Dans l'éducation, 17 % des crédits ont été exécutés. L'ODEP indique que ces fonds ont été essentiellement absorbés par les rémunérations, avec des retards persistants dans les allocations destinées aux cantines scolaires, à l'achat de manuels et aux équipements pédagogiques.
La structure s'inquiète du sort de la gratuité de l'enseignement, alors que les fonds exécutés n'ont même pas atteint la moitié du crédit alloué.
« Cette situation fragilise le principe constitutionnel de la gratuité de l'enseignement, notamment en milieu rural et en zone de conflit », déplore-t-elle.
Concernant le secteur de la protection sociale et des affaires humanitaires, seulement 21 % du crédit voté a été exécuté. Malgré ce contexte, l'ODEP note une « performance relative », qui demeure insuffisante en volume pour répondre aux besoins humanitaires dans la région.
Les crédits exécutés ont permis la prise en charge de couches vulnérables, dont les déplacés de guerre, les personnes âgées, les veuves, les orphelins et les familles en détresse économique.

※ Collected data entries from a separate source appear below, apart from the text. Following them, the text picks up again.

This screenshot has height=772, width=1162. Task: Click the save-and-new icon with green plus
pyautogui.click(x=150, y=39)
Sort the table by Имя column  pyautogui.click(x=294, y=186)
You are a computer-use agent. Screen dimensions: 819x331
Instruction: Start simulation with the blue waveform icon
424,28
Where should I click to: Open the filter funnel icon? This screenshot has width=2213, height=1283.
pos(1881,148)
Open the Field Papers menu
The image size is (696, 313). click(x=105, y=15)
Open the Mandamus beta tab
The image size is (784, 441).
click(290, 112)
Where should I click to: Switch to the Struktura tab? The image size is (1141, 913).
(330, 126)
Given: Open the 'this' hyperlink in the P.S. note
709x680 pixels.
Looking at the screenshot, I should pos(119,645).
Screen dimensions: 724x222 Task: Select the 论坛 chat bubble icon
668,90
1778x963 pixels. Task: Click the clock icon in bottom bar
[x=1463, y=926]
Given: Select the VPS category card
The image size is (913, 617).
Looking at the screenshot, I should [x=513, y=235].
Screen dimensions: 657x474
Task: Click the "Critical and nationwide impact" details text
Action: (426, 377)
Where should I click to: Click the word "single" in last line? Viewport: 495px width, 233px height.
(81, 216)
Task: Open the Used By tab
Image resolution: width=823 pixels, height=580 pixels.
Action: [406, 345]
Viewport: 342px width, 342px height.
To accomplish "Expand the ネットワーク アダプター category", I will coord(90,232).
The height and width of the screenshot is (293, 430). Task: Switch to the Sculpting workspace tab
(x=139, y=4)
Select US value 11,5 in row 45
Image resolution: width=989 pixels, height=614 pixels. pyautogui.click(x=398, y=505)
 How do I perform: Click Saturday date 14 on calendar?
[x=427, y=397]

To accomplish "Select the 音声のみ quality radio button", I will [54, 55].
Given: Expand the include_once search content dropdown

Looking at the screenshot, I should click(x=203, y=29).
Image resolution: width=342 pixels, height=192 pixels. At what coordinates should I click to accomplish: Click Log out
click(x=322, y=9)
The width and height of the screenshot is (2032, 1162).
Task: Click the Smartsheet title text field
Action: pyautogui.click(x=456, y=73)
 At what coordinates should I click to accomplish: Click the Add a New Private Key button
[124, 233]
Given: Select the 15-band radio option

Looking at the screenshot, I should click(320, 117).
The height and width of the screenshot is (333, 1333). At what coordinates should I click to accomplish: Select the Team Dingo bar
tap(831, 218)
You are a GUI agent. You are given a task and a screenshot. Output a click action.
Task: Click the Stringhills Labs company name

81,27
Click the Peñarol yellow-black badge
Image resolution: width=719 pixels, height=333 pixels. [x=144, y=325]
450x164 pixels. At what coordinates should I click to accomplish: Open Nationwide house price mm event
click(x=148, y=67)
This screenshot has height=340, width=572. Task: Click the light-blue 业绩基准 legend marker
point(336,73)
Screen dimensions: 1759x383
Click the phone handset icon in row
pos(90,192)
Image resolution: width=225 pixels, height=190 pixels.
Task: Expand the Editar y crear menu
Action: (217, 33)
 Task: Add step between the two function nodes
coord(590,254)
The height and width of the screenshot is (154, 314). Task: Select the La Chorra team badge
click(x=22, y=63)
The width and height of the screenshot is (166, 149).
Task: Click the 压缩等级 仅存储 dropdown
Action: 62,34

Par ailleurs, le secteur des affaires économiques, qui inclut l'agriculture, n'a vu que 4 % de son crédit exécuté au premier trimestre 2025. Dans ces 4 %, l'agriculture n'a capté que 2 %, malgré l'urgence alimentaire accrue en République démocratique du Congo, où la population ne mange en moyenne qu'une fois par jour.
Un rapport du Programme alimentaire mondial (PAM) classe d'ailleurs certaines provinces du pays, telles que le Kasaï Oriental, en phase 3 de crise alimentaire en 2024, c'est-à-dire en situation d'urgence. Dans cette province, 8 ménages sur 10 n'ont pas accès à une alimentation saine et suffisante.
« Le cas de l'agriculture est particulièrement révélateur : sur les 4 % globalement exécutés dans le titre 4, ce secteur n'en a capté que 2 %, traduisant ainsi une marginalisation budgétaire préoccupante pour un levier aussi central dans la lutte contre la pauvreté et la promotion de la souveraineté alimentaire », dénonce l'ODEP.
L'Observatoire ajoute :
« Dans un pays confronté à une insécurité alimentaire structurelle et à une forte dépendance aux importations, cette sous-exécution constitue un désalignement profond entre les discours politiques et les priorités budgétaires effectives ».
Au-delà de ce contexte, l'Observatoire de la dépense publique révèle que ces disparités inquiétantes se sont accompagnées d'une exécution « partielle », « lente » et « peu adaptée » aux urgences sociales du pays. L'organisation conclut en appelant les autorités congolaises à « une réorientation urgente de l'exécution budgétaire vers les dépenses à fort impact social, avec notamment des mécanismes simplifiés, déconcentrés et traçables ».